→ ACTIVITY
An exact transcription of the lines below, from the first through the one containing "[CT-C热风循环烘箱] (362, 2431)", is the only output wanted.

═══ PROVIDED RECORDS ═══

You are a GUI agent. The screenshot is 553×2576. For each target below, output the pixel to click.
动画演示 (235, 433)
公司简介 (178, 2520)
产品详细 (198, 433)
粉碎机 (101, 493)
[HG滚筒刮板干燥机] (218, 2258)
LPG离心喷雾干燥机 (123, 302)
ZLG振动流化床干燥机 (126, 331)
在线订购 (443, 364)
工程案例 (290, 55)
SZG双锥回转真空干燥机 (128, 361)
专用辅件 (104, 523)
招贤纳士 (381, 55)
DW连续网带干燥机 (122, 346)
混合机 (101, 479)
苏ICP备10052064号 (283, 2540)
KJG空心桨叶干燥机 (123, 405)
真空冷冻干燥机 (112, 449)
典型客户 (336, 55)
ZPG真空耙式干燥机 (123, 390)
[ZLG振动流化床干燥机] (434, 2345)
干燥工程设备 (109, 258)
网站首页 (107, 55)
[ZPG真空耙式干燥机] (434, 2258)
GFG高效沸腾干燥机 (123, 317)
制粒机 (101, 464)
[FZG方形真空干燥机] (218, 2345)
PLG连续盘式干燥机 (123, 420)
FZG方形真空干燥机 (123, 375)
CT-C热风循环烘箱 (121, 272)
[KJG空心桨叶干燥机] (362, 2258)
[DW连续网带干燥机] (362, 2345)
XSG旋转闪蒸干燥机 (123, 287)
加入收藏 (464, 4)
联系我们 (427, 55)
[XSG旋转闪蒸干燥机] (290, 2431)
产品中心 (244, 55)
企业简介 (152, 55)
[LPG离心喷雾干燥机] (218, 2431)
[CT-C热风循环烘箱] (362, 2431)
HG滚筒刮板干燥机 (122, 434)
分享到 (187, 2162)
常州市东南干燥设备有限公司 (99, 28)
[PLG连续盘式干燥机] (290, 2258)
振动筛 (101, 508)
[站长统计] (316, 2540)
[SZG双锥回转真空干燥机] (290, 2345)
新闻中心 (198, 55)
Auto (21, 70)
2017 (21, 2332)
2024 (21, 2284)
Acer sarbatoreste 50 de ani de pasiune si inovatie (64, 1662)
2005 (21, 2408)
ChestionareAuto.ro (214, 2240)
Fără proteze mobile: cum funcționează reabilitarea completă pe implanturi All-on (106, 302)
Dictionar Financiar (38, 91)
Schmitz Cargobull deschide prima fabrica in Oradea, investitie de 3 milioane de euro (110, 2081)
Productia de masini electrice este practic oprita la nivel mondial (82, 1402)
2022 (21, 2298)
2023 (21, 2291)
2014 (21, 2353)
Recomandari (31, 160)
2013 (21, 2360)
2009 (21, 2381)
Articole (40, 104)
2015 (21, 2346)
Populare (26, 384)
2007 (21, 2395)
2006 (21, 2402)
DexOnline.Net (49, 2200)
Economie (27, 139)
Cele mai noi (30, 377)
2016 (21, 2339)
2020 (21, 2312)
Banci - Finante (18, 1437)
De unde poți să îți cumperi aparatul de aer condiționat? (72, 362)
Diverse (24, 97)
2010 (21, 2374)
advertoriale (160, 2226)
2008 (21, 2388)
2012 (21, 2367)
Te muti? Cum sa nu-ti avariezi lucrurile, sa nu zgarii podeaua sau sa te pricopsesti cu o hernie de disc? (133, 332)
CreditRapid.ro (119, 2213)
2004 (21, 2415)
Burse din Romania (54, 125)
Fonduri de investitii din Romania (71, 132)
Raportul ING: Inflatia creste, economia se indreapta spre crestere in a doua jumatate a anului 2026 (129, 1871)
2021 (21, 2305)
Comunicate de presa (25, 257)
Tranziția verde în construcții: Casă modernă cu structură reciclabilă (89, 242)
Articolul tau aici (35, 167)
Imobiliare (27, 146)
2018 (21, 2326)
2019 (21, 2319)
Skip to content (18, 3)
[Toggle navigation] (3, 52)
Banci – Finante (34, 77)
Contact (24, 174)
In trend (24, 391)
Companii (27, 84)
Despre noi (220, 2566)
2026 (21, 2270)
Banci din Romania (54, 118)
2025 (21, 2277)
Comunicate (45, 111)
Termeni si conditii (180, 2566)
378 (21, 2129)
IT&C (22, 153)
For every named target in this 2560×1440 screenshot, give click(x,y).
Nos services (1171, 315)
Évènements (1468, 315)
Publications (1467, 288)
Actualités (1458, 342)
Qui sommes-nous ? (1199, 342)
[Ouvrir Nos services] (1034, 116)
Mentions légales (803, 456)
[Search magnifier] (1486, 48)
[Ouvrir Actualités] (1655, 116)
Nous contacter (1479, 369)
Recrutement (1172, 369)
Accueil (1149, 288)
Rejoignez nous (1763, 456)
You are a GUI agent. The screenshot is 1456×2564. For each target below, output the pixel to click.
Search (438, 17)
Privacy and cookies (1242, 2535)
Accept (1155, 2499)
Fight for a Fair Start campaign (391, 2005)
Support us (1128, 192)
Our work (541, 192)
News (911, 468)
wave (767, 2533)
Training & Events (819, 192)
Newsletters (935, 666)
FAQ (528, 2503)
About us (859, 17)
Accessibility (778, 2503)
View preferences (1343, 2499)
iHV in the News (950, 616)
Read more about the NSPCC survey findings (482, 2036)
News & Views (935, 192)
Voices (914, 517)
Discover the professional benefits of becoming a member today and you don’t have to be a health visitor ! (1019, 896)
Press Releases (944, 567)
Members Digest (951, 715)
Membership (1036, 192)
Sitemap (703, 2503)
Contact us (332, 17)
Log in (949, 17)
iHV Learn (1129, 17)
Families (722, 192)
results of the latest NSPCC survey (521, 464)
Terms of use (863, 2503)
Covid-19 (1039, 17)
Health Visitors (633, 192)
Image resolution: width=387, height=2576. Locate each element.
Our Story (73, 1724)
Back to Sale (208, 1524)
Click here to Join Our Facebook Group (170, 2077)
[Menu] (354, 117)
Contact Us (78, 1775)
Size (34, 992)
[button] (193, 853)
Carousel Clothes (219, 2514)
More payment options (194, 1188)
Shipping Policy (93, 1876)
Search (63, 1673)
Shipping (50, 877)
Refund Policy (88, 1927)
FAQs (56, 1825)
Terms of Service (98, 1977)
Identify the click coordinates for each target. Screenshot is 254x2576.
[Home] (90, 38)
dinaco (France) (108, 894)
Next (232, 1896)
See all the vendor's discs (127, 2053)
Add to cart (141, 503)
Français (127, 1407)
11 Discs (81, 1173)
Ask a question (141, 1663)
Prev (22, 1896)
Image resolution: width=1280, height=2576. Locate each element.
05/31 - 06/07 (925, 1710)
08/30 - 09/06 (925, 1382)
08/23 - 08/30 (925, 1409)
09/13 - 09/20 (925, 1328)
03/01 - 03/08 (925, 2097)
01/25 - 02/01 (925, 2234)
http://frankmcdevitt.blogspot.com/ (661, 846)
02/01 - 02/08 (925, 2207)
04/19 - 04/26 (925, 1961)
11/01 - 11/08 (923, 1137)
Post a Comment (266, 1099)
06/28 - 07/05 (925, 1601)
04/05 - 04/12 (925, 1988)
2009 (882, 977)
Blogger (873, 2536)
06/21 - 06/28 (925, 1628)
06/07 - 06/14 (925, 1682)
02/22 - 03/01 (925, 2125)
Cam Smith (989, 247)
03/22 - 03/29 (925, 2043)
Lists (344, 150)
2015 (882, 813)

═══

→ RESPONSE AREA
You are a GUI agent. The screenshot is 553×2576. For each target below, output the pixel to click.
动画演示 (235, 433)
公司简介 (178, 2520)
产品详细 (198, 433)
粉碎机 (101, 493)
[HG滚筒刮板干燥机] (218, 2258)
LPG离心喷雾干燥机 (123, 302)
ZLG振动流化床干燥机 (126, 331)
在线订购 (443, 364)
工程案例 (290, 55)
SZG双锥回转真空干燥机 (128, 361)
专用辅件 (104, 523)
招贤纳士 (381, 55)
DW连续网带干燥机 (122, 346)
混合机 (101, 479)
苏ICP备10052064号 (283, 2540)
KJG空心桨叶干燥机 (123, 405)
真空冷冻干燥机 (112, 449)
典型客户 (336, 55)
ZPG真空耙式干燥机 (123, 390)
[ZLG振动流化床干燥机] (434, 2345)
干燥工程设备 (109, 258)
网站首页 (107, 55)
[ZPG真空耙式干燥机] (434, 2258)
GFG高效沸腾干燥机 (123, 317)
制粒机 (101, 464)
[FZG方形真空干燥机] (218, 2345)
PLG连续盘式干燥机 (123, 420)
FZG方形真空干燥机 (123, 375)
CT-C热风循环烘箱 (121, 272)
[KJG空心桨叶干燥机] (362, 2258)
[DW连续网带干燥机] (362, 2345)
XSG旋转闪蒸干燥机 (123, 287)
加入收藏 (464, 4)
联系我们 (427, 55)
[XSG旋转闪蒸干燥机] (290, 2431)
产品中心 (244, 55)
企业简介 (152, 55)
[LPG离心喷雾干燥机] (218, 2431)
[CT-C热风循环烘箱] (362, 2431)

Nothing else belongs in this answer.